### Work instruction
Nothing but the lines from the one containing "Image resolution: width=960" through the last line of the records belongs in the answer, copied exactly and with the pictures left out.

* * *

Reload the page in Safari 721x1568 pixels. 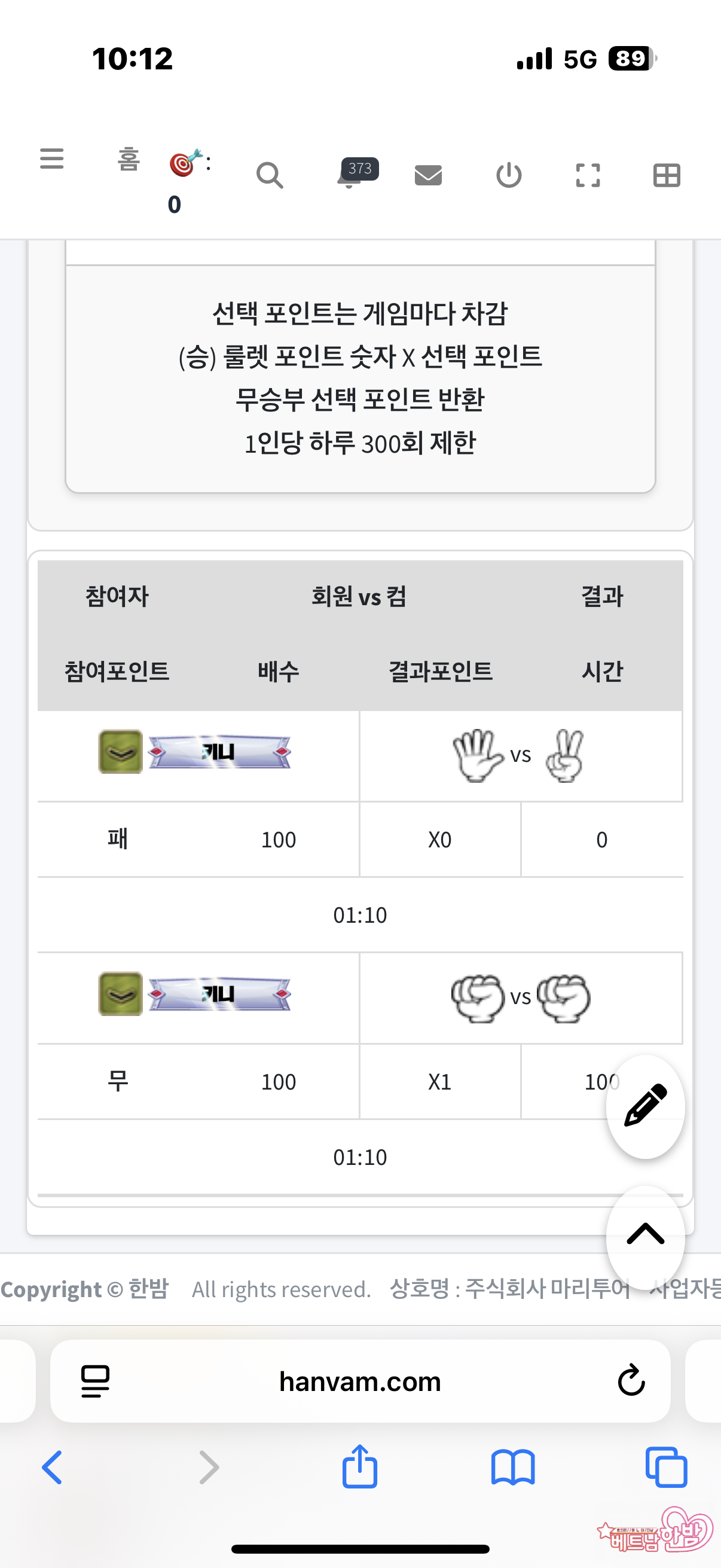coord(631,1381)
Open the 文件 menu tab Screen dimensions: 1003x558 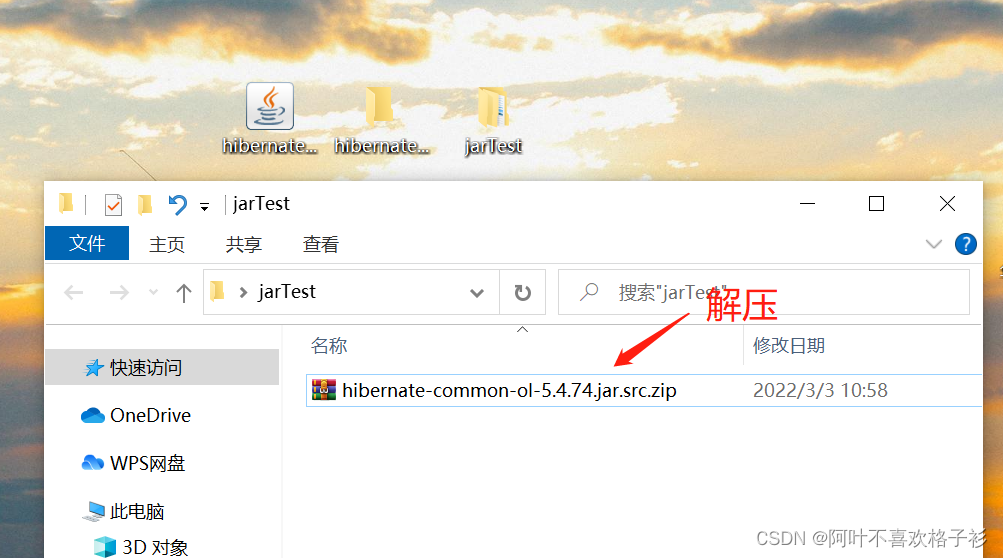(x=87, y=243)
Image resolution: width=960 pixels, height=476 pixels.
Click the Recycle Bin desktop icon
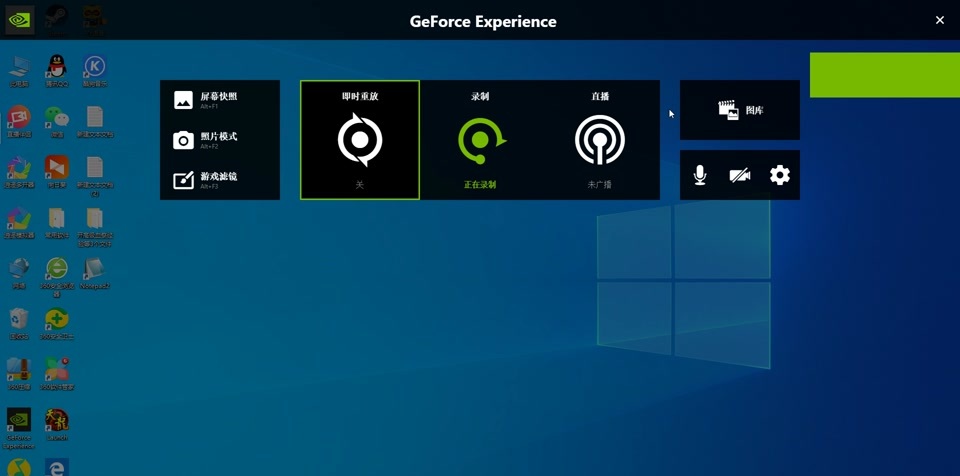19,320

* * *

### Your response
Image resolution: width=960 pixels, height=476 pixels.
Click the Recycle Bin desktop icon
19,320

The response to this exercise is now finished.